David LaChapelle, Stripe Bobo Mad
David LaChapelle, Stripe Bobo Mad

Una mostra ricca di suggestioni, che apre con la serie Gas Station Land Scape, maquette di stazioni di rifornimento di benzina e di raffinerie costruite in scala e poi fotografate nel contesto di un panorama reale, come la foresta pluviale di Maui e il deserto californiano. Lo stratagemma innesca un sottile gioco meta fotografico (cos’è reale e cosa non lo è?) e induce il dubbio sull’efficacia della fotografia come mezzo di riproduzione della realtà. Ciliegina sulla torta: un’intera sala è dedicata a scatti riguardanti proprio i falsi miti, le apparenze e le illusioni della società degli Anni ’90-2000, in realtà ancora attualissimi.

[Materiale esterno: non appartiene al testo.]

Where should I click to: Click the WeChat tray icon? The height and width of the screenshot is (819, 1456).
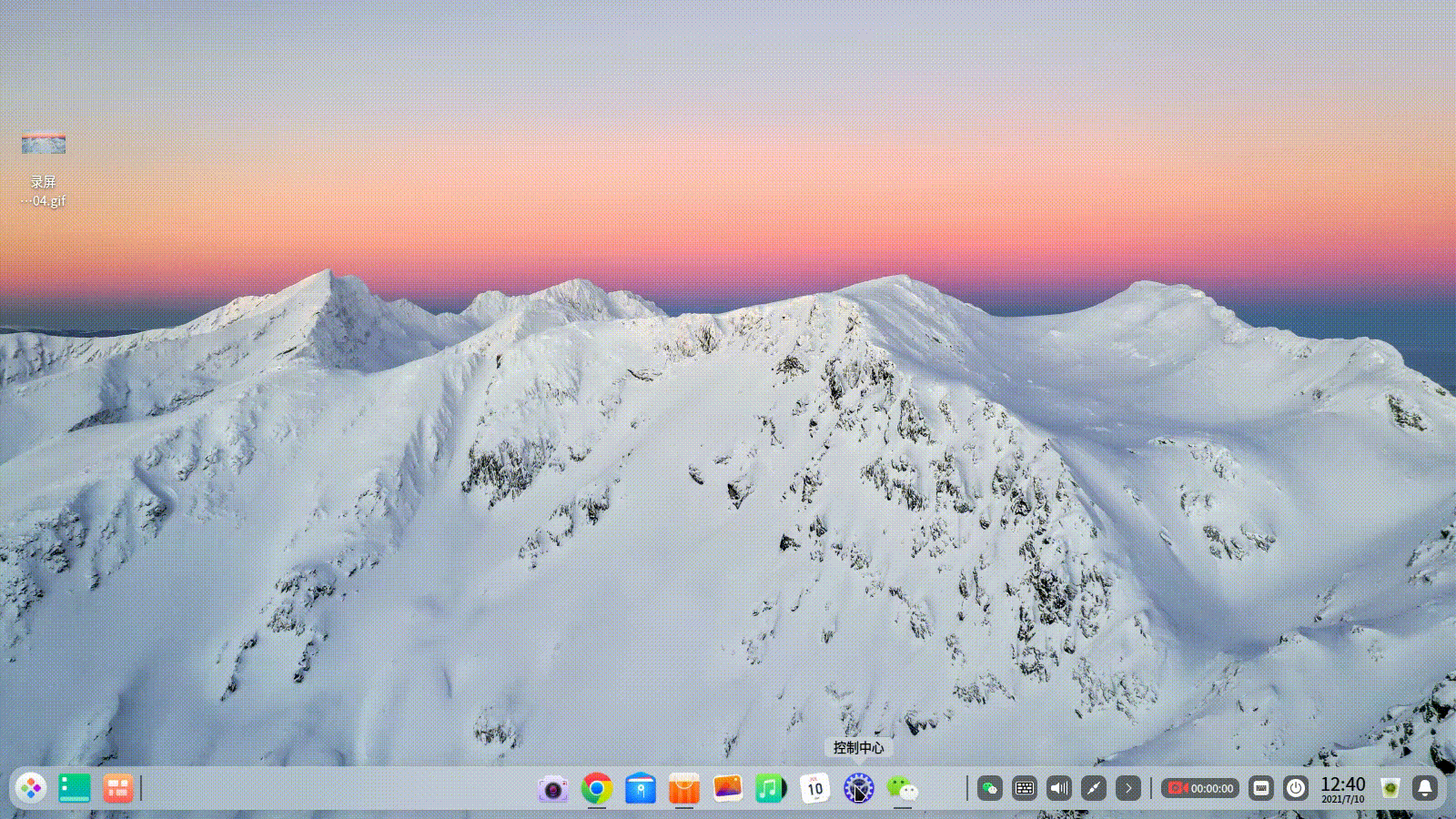(990, 788)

Se alla mostra dimenticate di leggere le didascalie, godrete solo a metà delle opere: ironiche, acute, spiazzanti, scorrono le ossessioni contemporanee, il consumismo, il rapporto con il corpo e una sfrenata esigenza di apparire. Citando Paul Gogain “Da dove veniamo? Chi siamoDove andiamo?”, sembrano urlarci le barbie di LaChapelle, bellissime, addobbatissime e fashion, in scenari devastati, desolati, apocalittici. “Can you help us?”, calza a pennello una didascalia della serie.

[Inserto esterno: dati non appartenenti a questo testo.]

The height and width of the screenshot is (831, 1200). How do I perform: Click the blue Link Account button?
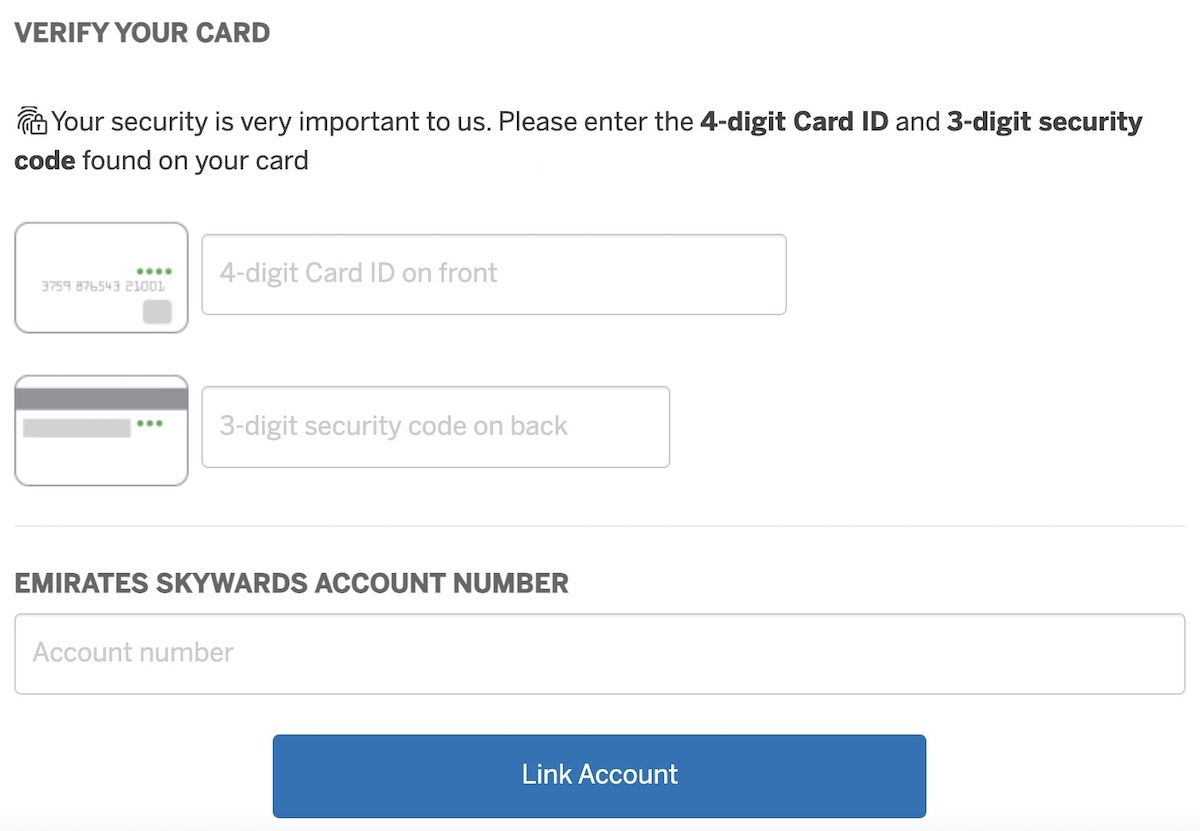pos(599,776)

David LaChapelle, Orange Heliconia (N°1)
David LaChapelle, Orange Heliconia (N°1)

E l’ottimismo arriva, come promesso. La via di fuga sta nelle foto scattate nel paradiso terrestre delle Hawaii, tra paesaggi idilliaci popolati da figure mitologiche e fiori rari e polposi. È l’amore, inteso come amore puro e rispetto universale verso l’intero creato. In Our lady of the flowers (2018) e in The end of battle (2015) è la sintonia con il tutto, l’equilibrio dei passi, il sentire della natura, la deposizione delle armi e della violenza. Ma la risposta conclusiva è proprio nell’ultima sala, titolo: Revelations (2019). Anche qui, in un desolato e ventoso suburb americano, a metà tra David Lynch e Zabriskie Point, due agée, lui in completo formale e lei a tinte hippie, si stringono l’uno all’altra e si baciano. Citando il mito planetario del re del Pop nonché grande amico dell’artista, Michael Jackson (“Michael Jackson è il mio eroe” dichiarò LaChapelle) in I Just Can’t Stop Lovin’ You: “Love is the answer”.